RCMP have scheduled a news conference in Surrey, B.C., Tuesday as part of the ongoing investigation into the disappearances or killings of at least 18 young women in B.C.’s Interior since 1969 — a case that has come to be known as the Highway of Tears slayings.
CBC News has learned that police will announce that DNA has linked American convict Bobby Jack Fowler, now deceased, to the killing of Colleen MacMillen, 16.
Fowler, who died in prison in 2006, is also a suspect in four other unsolved homicides of female teenagers in Lincoln County, Ore., in the 1980s and 1990s, the county’s district attorney said in a release late Monday.
Two were slain in a double homicide in 1992 and two others in a separate double homicide in 1995.
Fowler was not a suspect at the time of his 1996 conviction in Lincoln County for kidnapping, assault and attempted rape.

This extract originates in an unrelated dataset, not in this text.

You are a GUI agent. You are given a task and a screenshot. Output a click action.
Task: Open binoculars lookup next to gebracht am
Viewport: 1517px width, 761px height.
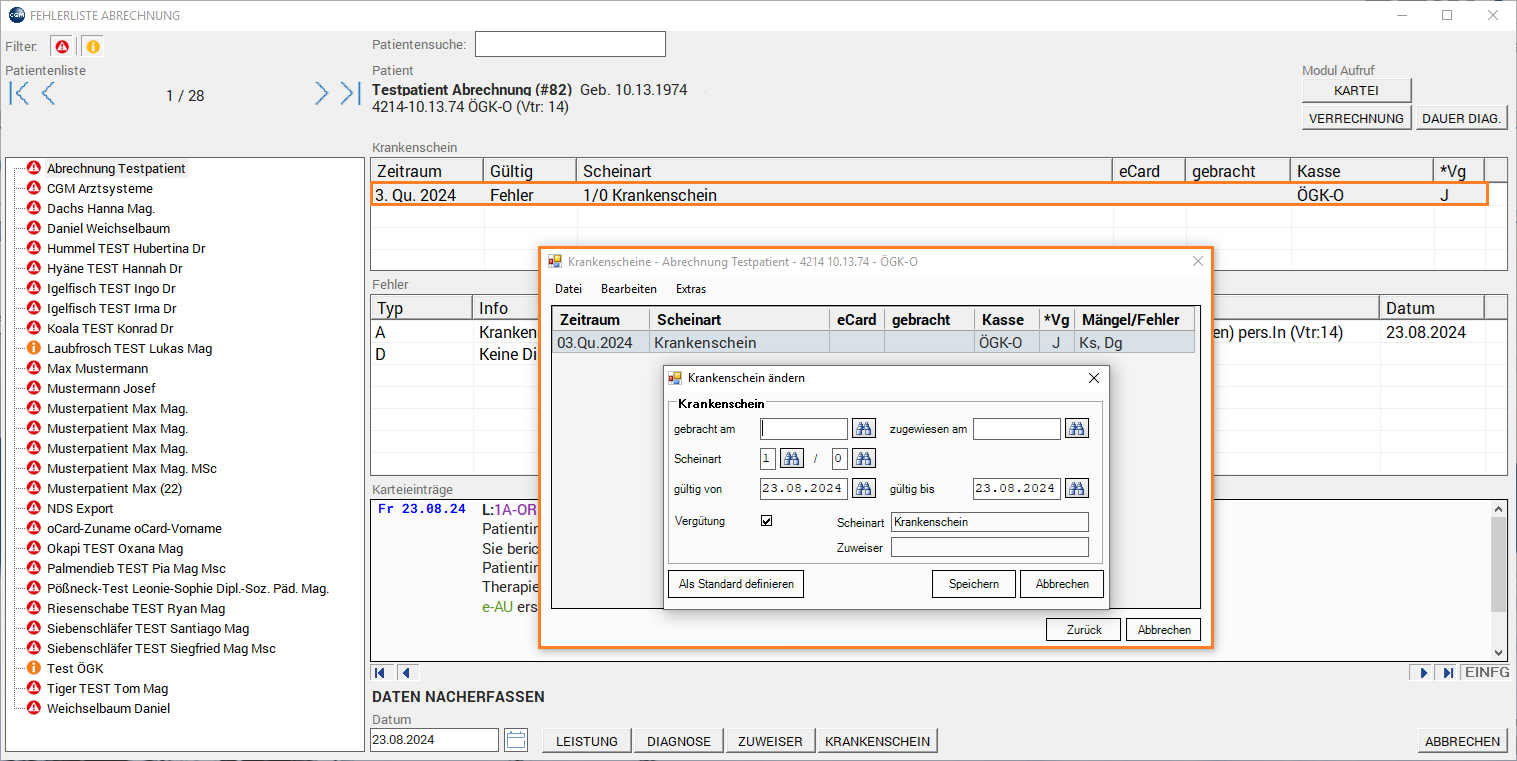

But in 2009, authorities reopened the cold case files of five homicides and began working with RCMP earlier this year while investigating Fowler.
The RCMP said in a release earlier Monday that they would announce “a significant development” in their ongoing efforts to solve the cases of at least 18 women missing or killed in the B.C. interior.
Police revealed no further details, but did say families that might be affected by the announcement have been notified that the information is going to be made public.
“Police will also be issuing a plea for assistance from British Columbians, Canadians and Americans,” the release said, adding that “a representative from the United States” is also going to speak at the news conference.
It’s the first time that police have mentioned any possible U.S. connection to the northern B.C. missing women cases.
Tuesday’s news conference is to be followed by two additional news conferences in Kamloops and Prince George on Wednesday, RCMP said.
The RCMP unit that is conducting Tuesday's news conference is known as Project E-PANA, the unit that is investigating the Highway of Tears slayings.
The Highway of Tears originally referred to a number of deaths and disappearances along a 700-kilometre stretch of Highway 16, a remote mountain highway between Prince George and Prince Rupert.
The Project E-PANA investigation has since been expanded to include a number of other deaths on other nearby B.C. Interior highways, including Highway 97.
MacMillen was last seen hitchhiking along Highway 97 near Lac La Hache, B.C., south of Prince George, on her way to see friends.
Other groups put the number of women missing or killed along the B.C. Interior routes as high as 43. Most were members of First Nation communities.